A big step is to break off communications with her. Explain to her that you need time to collect yourself again and that she's only hurting you more when she comes to you for support. You need her to find someone else for support. If she's really still the friend you make her out to be, she'll understand. Friends don't hurt friends, they're supposed to look out for each other, right? Right. If she doesn't understand that, maybe she wasn't a friend after all. Maybe she was just using you as a 'disposable' shoulder to cry on.





When my ex broke up with me, I still wanted to see her as just a friend, even though she was the one who cheated on me. Well everytime I did get to see her, it just kept hurting. It was like getting shot over and over again. One day I finally got tired of having my heart pulled out from me and I stopped seeing her altogether.

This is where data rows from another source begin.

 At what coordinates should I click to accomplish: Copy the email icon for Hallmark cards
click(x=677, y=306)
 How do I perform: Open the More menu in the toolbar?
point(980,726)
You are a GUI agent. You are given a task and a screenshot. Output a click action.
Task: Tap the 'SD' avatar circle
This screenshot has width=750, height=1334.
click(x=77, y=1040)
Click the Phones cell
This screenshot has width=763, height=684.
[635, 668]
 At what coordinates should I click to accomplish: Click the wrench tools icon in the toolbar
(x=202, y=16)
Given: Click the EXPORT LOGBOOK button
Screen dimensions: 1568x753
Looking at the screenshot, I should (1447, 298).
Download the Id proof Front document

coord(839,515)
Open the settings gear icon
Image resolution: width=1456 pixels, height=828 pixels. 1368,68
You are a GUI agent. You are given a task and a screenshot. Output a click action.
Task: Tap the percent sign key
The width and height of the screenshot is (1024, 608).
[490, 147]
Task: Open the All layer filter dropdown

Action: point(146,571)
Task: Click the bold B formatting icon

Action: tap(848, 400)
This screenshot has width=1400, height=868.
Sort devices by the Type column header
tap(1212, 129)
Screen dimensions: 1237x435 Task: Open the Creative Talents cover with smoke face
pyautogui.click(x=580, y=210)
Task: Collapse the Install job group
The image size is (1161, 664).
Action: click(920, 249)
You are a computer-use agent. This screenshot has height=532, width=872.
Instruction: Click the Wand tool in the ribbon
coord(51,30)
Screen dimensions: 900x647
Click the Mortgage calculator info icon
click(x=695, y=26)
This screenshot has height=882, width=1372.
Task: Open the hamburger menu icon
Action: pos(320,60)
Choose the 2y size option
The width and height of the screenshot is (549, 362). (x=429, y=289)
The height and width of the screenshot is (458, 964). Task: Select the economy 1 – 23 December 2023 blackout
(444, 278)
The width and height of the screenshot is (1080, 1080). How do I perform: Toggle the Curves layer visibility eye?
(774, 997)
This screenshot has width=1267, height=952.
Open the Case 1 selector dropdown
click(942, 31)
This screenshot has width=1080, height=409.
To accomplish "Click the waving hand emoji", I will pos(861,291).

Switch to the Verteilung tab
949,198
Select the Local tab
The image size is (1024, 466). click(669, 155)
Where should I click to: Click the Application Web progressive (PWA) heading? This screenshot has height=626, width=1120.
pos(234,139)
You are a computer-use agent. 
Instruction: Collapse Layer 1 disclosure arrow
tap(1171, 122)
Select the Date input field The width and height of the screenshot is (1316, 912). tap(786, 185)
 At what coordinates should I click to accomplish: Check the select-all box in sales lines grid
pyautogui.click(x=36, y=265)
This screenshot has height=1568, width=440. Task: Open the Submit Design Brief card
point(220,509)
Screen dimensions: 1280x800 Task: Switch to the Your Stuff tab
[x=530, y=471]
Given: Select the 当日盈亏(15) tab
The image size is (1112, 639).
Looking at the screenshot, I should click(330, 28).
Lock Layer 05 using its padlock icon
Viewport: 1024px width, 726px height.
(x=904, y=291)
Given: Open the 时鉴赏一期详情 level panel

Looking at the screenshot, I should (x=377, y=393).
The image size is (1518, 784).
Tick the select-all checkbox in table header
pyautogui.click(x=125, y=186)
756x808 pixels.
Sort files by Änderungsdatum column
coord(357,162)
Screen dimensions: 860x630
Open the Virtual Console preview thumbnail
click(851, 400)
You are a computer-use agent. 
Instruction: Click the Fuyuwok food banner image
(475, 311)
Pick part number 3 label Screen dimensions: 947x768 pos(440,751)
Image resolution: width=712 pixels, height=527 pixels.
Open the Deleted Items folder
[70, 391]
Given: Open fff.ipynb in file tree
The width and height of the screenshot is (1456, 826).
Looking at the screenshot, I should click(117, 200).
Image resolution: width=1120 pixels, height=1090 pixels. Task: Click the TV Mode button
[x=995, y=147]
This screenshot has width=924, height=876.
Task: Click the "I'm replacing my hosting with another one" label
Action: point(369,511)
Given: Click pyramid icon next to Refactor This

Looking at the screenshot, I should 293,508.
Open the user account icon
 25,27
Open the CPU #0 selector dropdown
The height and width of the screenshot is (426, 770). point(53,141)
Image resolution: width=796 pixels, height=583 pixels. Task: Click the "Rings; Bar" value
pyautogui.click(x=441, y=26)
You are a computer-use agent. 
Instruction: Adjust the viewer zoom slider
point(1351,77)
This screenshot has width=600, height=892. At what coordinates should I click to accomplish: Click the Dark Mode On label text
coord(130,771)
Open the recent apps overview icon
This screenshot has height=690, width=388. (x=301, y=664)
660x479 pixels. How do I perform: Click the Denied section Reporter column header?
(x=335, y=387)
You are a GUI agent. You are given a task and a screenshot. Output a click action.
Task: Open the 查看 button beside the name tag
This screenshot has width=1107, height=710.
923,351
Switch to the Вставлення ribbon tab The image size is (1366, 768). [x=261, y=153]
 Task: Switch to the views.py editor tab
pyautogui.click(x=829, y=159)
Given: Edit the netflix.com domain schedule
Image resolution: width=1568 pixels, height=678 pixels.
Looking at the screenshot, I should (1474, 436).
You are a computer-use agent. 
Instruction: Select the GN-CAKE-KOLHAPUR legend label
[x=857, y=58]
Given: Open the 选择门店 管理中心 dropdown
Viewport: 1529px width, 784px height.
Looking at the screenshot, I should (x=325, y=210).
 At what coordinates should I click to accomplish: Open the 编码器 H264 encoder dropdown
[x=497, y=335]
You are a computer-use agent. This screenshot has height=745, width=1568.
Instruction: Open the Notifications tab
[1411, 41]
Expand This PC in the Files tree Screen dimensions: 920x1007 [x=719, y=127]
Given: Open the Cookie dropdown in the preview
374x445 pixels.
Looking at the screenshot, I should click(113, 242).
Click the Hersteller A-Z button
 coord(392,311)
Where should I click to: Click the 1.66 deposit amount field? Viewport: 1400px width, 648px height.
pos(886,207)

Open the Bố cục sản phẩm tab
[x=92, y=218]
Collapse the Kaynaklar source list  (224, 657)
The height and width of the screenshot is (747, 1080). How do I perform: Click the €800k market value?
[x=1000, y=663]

Then I started to stop hurting as that reminder of the past was no longer there.How do you move on from your first love?
You can't really. Just learn to live with it.
Oh this is a hard one... ok





1. Try dating other girls, don't make your self seem to available (she's not)


2. It's going to take time honestly i cannot tell you how long it's going to take, but take it one step one day at a time trust me this too shall pass.


3. It's nice to help her out, but I know it puts a toll on you to hear about her and another guy so don't do it to yourself.





You might just need time apart from her just to find yourself and your head once again. And I want to see her happy to just not on the expense of your emotions and sanity. Don't cut her off completely (don't want you to go mad lol) just tone down on doing too many favors for her. Dude you need time to heal and with her always asking for something and crying to you ... you can't help not to get over her. She will see she made a mistake sooner or later.